En el galeón español regresan de los Estados Unidos los inmigrantes asustados. Se fueron agarrándose a su última esperanza, pero ahora regresan absolutamente desesperanzados a terminar su vejez.

Sin embargo el destino, que va en círculos, les tenía preparada una última sorpresa. Cuando el capitán del galeón, un marsellés de mal carácter, intentaba ganar una atajo para desembarcar la carga en el Perú rapidito y seguir viaje hacia las minas del sur, se le atracaron los mástiles en una maraña de lianas y vegetación salvaje.

Al bajar del barco para comprobar la magnitud de los daños, los marineros se encontraron con una turba de inmigrantes hambrientos y haraposos que habían partido 2 años antes, huyendo de los fantasmas y los gallos de pelea, en busca del camino del mar.

Pero el mar no estaba por ningún lado. Lo único que quedaba de todo el desastre era el velamen del destrozado galeón y un montón de jaulas vacías con las que los maquinistas coreanos, en complicidad con el capitán, querían hacerse un sencillito extra a su regreso a los Estados Unidos, capturando loros en peligro de extinción y monos tití.

Todo lo demás era espacio y silencio, que sería llenado de mineral una vez que el barco anclara en las costas doradas del sur.

Como el marsellés ni los coreanos parecían saber en lo que se habían metido, los dos peruanos, con ayuda de los más forzudos de los haraposos aventureros, se hicieron del dominio del galeón y procedieron al reparto equitativo de los víveres y de las gaseosas.

Cuando no quedó más que repartir, los peruanos y los aventureros– todos hombres honrados de la costa de Barranquilla–(¡ve tu a saber como terminaron los coreanos y el marsellés metiéndo al galeón por el Caribe!) decidieron seguir por una trocha misteriosa entre la ciénaga, donde creyeron que se pudo haber escondido el mar.

A los pocos días llegaron a un terreno que les pareció propicio y uno de los peruanos, que tenía sueño fácil, despertó sudando y gritando que había visto la imagen de un cóndor gigante cargando entre sus garras dos carneros dorados bañados en sangre.
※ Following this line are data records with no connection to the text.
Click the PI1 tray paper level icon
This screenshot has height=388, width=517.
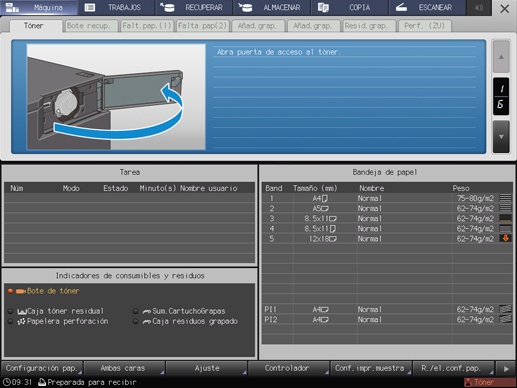505,309
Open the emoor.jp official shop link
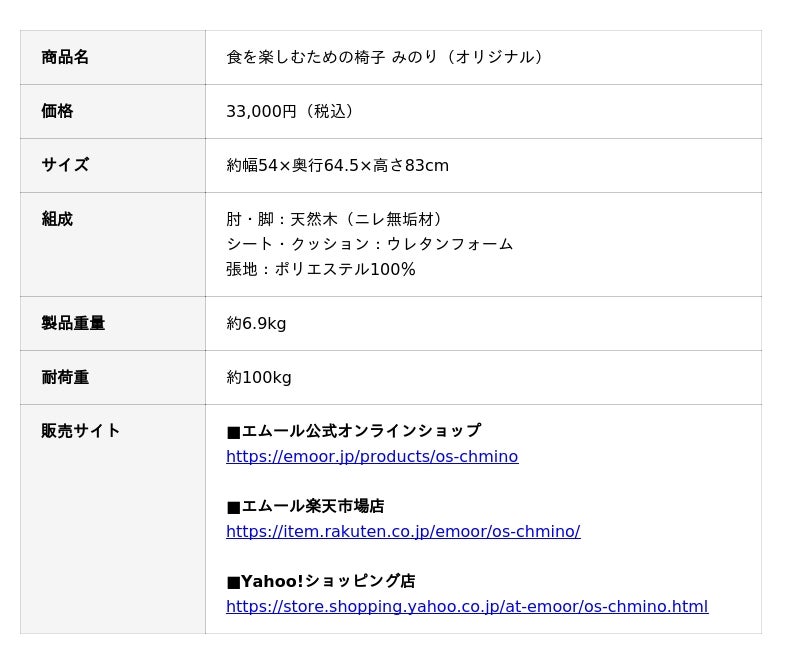 click(x=372, y=457)
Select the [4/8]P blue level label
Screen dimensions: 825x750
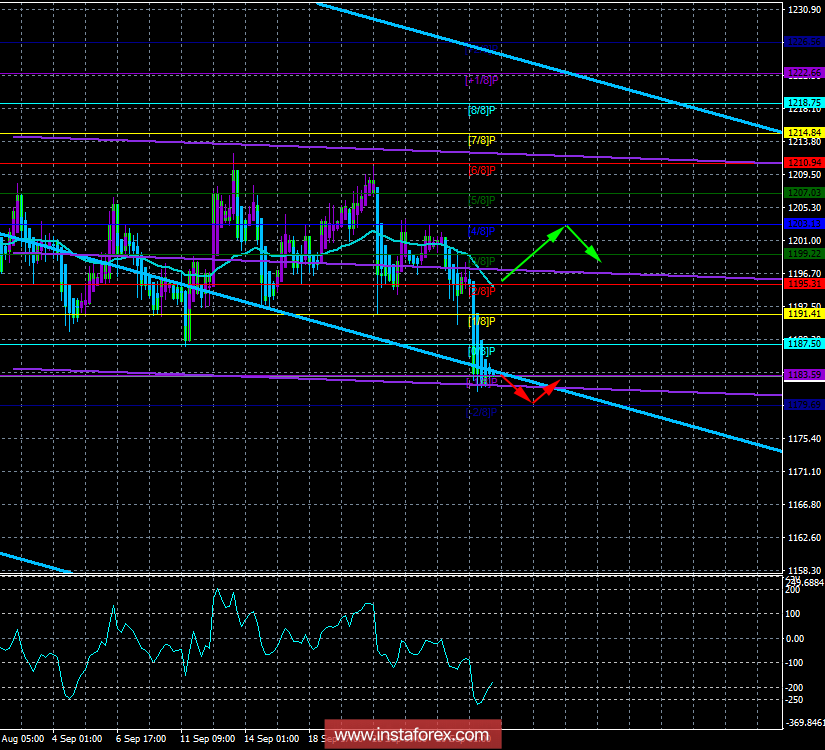(x=482, y=231)
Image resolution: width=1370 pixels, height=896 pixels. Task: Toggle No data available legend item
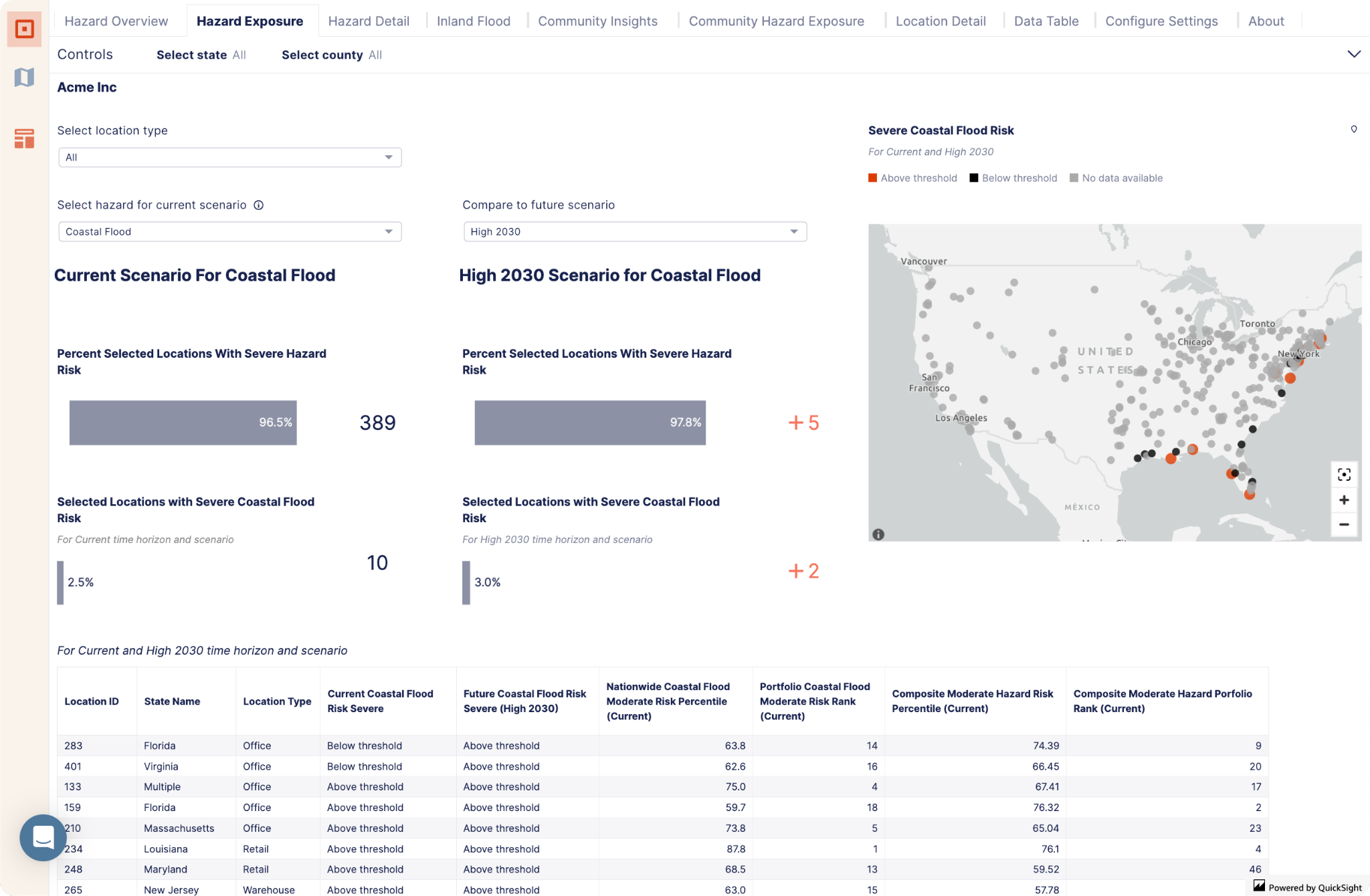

El líder de los barranquilleros, que parecía tener talento para descifrar los sueños y que además parecía haberle cogido afecto a los peruanos, les dijo a los otros «Hasta aquí nomás llegamos. Acá se funda la ciudad».

Sin embargo no aceptó el nombre que, según el peruano, le había gritado el cóndor mientras él dormía: Resinacocha.

El líder de los colombianos ya tenía el nombre pensado desde hace bastante tiempo y hasta parece que había escrito un par de cuentos acerca de una ciudad con ese nombre.

Hincó un huesito de pollo en la ciénaga y allí volvió a fundar Macondo.